On Thursday, a task force of the U.S. House of Representatives voted unanimously in favor of four articles of impeachment against a federal judge from Louisiana. How does the judge, G. Thomas Porteous Jr., plan to head off impeachment and removal from office by the Senate?
His lawyer, Richard Westling of the Washington office of Ober, Kaler, Grimes & Shriver, is outlining a defense based on two major points: first, that much of what Porteous is accused of doing happened before he was on the federal bench, and second, that the U.S. Department of Justice chose not to prosecute Porteous for what he has done.
The debate will heat up in the next several weeks, as the House Judiciary Committee and then the House itself consider whether to adopt the four articles of impeachment. Lawmakers from both political parties say Porteous is unfit to serve. Click here (PDF) to read the articles.
The second and fourth articles relate directly to Porteous’ conduct as a state judge, a position he held until his Senate confirmation as a U.S. district judge in 1994. The second accuses him of a “longstanding pattern of corrupt conduct that demonstrates his unfitness to serve” — highlighting his acceptance of meals, trips and other gifts and favors from a bail bondsman. The fourth says he misled the Senate by not revealing that activity during the 1994 confirmation process.
Westling, in a statement, said that articles of impeachment based on conduct before becoming a federal judge run against “both the Constitution and more than two hundred years of precedent.”

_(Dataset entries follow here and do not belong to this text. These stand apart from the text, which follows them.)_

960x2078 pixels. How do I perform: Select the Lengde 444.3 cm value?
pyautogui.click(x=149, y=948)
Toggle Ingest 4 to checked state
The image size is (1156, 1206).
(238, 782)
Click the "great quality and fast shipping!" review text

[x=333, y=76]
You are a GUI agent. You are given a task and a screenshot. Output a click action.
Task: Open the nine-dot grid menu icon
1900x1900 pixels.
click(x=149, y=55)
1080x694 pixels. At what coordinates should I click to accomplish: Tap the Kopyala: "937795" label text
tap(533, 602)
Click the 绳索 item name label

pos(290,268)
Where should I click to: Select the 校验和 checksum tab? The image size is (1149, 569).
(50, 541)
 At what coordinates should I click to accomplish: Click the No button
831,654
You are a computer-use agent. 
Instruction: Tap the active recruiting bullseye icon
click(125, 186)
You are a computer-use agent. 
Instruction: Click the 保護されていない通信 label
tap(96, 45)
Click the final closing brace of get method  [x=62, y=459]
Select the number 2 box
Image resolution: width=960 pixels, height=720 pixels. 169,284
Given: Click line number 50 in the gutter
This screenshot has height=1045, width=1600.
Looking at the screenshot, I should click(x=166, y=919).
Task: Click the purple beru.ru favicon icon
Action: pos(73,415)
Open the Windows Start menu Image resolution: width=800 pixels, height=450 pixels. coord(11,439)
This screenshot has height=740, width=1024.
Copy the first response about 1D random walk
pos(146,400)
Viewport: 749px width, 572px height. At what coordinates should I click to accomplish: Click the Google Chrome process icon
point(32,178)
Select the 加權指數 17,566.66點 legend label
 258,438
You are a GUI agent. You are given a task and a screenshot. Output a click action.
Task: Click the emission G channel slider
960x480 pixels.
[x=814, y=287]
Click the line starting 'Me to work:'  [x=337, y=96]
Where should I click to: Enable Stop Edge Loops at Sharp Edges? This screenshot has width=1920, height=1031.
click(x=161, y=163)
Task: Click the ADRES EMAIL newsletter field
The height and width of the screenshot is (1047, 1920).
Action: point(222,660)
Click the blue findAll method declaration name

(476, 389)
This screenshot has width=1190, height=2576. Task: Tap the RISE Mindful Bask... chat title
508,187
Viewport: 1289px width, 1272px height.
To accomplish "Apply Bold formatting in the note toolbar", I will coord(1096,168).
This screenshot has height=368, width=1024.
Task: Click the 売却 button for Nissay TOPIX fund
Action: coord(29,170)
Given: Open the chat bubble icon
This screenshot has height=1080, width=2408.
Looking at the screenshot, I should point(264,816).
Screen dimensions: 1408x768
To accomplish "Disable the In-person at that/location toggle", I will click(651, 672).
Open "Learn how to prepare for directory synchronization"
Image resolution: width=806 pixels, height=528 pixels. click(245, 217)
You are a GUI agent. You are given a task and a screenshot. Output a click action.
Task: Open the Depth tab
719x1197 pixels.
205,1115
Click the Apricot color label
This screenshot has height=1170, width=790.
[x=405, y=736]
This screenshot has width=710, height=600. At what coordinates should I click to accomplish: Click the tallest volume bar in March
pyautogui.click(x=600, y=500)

The first article argues Porteous should have recused from a 1997 case because he had, while a state judge, accepted cash from a law firm involved in the case. And the third article says Porteous lied and acted unethically during his personal bankruptcy case from 2001 to 2004 by, among other things, concealing assets and using a false name.
Westling said the articles are based on “allegations that the Department of Justice found insufficient to justify a prosecution after more than five years of investigation.”
In a 2007 letter (PDF) to the chief judge of the 5th Circuit, the Justice Department described the same conduct and gave four reasons for not prosecuting: the statute of limitations, the materiality of the alleged false statements, the government’s twin burdens of proof and unanimity at trial, and the “availability of alternative remedies” such as impeachment.